Letztes Update am Mi, 11.10.2017 13:28

APAOnlineticker / Tiroler Tageszeitung Onlineausgabe


Regierungspartei von Myanmar organisiert Friedensgebete



Yangon (Rangun) (APA/KAP/KNA) - Als ersten Schritt zu Frieden und Harmonie zwischen den Religionen in Myanmar organisiert die Regierungspartei Nationale Liga für Demokratie (NLD) interreligiöse Gebetsveranstaltungen im ganzen Land.
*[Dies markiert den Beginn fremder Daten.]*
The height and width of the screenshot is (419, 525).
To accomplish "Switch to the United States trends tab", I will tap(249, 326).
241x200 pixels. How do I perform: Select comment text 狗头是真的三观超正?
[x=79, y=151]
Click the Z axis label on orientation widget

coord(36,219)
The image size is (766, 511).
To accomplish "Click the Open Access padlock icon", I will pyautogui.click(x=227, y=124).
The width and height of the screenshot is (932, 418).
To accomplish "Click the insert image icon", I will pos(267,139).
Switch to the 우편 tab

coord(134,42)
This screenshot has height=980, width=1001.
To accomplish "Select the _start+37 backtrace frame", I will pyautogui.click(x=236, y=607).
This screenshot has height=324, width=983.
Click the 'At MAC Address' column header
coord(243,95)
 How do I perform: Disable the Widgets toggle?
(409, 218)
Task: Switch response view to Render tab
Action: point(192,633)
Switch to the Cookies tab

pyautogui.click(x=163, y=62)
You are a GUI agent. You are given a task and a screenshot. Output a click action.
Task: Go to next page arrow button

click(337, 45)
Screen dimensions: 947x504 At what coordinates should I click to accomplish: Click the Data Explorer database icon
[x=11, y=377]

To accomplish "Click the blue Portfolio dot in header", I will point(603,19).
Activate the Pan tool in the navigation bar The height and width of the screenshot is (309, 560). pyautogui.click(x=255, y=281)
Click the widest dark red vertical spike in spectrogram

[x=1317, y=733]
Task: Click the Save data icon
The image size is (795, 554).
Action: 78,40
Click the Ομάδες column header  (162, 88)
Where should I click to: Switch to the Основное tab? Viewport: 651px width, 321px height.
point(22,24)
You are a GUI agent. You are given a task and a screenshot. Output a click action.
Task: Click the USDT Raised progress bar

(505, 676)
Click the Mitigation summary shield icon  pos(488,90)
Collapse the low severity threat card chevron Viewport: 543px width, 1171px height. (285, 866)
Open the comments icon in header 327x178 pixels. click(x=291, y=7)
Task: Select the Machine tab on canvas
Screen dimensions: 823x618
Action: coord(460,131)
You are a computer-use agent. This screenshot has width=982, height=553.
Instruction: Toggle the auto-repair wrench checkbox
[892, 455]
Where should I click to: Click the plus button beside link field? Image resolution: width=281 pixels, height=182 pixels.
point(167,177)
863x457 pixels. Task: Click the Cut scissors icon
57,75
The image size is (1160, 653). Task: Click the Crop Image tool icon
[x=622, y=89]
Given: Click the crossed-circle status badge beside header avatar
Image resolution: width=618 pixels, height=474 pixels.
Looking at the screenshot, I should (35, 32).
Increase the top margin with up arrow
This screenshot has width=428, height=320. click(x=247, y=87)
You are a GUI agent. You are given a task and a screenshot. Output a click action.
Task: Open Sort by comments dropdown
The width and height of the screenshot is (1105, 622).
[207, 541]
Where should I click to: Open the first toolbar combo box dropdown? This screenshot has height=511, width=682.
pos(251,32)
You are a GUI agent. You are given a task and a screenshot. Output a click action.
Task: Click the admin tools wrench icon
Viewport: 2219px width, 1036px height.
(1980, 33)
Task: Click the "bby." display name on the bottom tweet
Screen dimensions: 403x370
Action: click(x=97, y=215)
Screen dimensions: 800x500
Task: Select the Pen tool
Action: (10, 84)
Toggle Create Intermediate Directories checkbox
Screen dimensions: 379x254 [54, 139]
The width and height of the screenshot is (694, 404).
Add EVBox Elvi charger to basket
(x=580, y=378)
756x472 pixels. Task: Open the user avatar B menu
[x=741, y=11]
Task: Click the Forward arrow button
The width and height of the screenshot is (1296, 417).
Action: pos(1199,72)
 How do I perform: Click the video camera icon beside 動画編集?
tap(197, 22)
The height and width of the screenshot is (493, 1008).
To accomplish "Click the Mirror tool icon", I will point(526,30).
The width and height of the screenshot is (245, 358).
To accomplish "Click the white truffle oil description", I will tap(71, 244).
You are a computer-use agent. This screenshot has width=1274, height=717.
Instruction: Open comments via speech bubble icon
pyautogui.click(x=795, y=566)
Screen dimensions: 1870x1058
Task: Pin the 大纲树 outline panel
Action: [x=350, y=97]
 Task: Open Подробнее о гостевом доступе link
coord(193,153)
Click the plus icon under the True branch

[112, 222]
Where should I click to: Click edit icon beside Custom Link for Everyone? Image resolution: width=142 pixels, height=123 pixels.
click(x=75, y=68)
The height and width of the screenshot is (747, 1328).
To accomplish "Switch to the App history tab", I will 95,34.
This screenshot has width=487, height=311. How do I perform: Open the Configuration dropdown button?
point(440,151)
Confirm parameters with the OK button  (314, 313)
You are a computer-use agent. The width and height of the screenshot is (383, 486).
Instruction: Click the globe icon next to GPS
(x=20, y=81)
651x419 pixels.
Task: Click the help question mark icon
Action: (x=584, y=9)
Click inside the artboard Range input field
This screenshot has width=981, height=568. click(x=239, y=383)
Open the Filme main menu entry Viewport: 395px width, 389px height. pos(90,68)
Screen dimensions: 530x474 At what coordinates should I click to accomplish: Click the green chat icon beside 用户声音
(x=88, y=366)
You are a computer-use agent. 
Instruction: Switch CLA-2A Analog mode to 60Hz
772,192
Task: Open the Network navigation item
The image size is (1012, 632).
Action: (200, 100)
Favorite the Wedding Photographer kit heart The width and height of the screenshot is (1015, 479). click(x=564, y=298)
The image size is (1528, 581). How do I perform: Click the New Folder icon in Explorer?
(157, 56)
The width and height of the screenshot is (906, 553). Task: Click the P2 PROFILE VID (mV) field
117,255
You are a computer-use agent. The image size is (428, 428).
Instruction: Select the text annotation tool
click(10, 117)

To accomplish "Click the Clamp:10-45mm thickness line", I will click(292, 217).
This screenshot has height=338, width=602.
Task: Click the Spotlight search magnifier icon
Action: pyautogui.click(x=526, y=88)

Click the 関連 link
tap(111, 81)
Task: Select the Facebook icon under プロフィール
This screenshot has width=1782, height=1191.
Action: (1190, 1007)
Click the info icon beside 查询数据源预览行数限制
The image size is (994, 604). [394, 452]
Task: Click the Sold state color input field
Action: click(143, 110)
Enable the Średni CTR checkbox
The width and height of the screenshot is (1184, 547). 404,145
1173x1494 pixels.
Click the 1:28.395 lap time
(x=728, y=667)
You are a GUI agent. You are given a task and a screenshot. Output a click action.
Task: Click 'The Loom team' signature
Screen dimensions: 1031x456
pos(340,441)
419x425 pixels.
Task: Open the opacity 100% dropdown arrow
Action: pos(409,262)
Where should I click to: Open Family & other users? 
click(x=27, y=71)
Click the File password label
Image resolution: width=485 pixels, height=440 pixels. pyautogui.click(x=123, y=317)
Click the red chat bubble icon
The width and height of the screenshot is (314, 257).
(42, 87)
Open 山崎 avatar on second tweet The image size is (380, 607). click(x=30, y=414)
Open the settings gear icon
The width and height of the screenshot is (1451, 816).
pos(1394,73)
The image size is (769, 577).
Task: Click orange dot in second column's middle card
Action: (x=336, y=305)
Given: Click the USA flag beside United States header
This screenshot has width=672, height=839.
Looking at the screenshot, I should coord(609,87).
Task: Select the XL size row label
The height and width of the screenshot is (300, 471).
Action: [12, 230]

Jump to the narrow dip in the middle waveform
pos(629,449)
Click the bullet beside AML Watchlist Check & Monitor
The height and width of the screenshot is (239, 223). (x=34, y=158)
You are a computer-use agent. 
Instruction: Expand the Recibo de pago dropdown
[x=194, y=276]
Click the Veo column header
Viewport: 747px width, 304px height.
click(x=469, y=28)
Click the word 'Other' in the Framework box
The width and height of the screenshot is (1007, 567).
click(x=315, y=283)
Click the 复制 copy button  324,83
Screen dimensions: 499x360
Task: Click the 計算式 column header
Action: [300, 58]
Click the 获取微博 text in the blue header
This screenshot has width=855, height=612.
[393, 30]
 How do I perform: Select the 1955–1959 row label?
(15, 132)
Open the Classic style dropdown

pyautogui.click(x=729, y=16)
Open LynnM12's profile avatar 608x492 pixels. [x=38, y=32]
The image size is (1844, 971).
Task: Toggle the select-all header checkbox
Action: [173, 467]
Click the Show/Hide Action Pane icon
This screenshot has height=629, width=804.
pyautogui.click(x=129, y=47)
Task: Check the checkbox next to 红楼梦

Die Initiative solle speziell zur Lösung des Konflikts zwischen dem Staat und den muslimischen Rohingya im Teilstaat Rakhine beitragen, zitierte die „Myanmar Times“ (Dienstag) einen Sprecher der NLD.

U Min Aun, ein Minister in der Regierung Rakhines, ergänzte: „Diese Zeremonien werden zeigen, dass es keine religiöse Diskriminierung in Myanmar gibt und dass die Konflikte in Rakhine nichts mit Religion zu tun haben.“ Insgesamt vier solcher Veranstaltungen sollen in diesem Monat in Myanmar stattfinden. Den Anfang machte am Dienstag Rangun. Mehr als 30.000 Buddhisten, Katholiken, Protestanten, Hindus und Muslime beteten laut asiatischen Medienberichten in einem Sportstadion für ein friedliches Miteinander der Religionen im mehrheitlich buddhistischen Myanmar.

Seit dem Ausbruch der Gewalt im mehrheitlich von muslimischen Rohingya bewohnten Norden von Rakhine sind mehr als 530.000 Menschen über die Grenze nach Bangladesch geflohen. Der Flüchtlingsstrom hält auch sechs Wochen nach der Militäroffensive gegen die Rohingya an, deren Miliz zuvor Polizeistationen angegriffen hatte. Laut den Vereinten Nationen sind alleine am Montag dieser Woche 11.000 Rohingya nach Bangladesch geflüchtet.

Ende November wird Papst Franziskus zu einem dreitägigen Besuch in Myanmar erwartet. Der Papst wird mit den katholischen Bischöfen, der Führung der buddhistischen Mönche, der Armeeführung, Staatsrätin Aung San Suu Kyi, Vertretern der Zivilgesellschaft und dem diplomatischen Corps zusammentreffen, hieß es in dem am Dienstag vom Vatikan veröffentlichten Besuchsprogramm. Geplant ist zudem ein Gottesdienst im Kyaikkasan-Stadion in Rangun. Von Myanmar aus wird der Papst am 30. November zu einem dreitägigen Besuch in Bangladesch weiterreisen.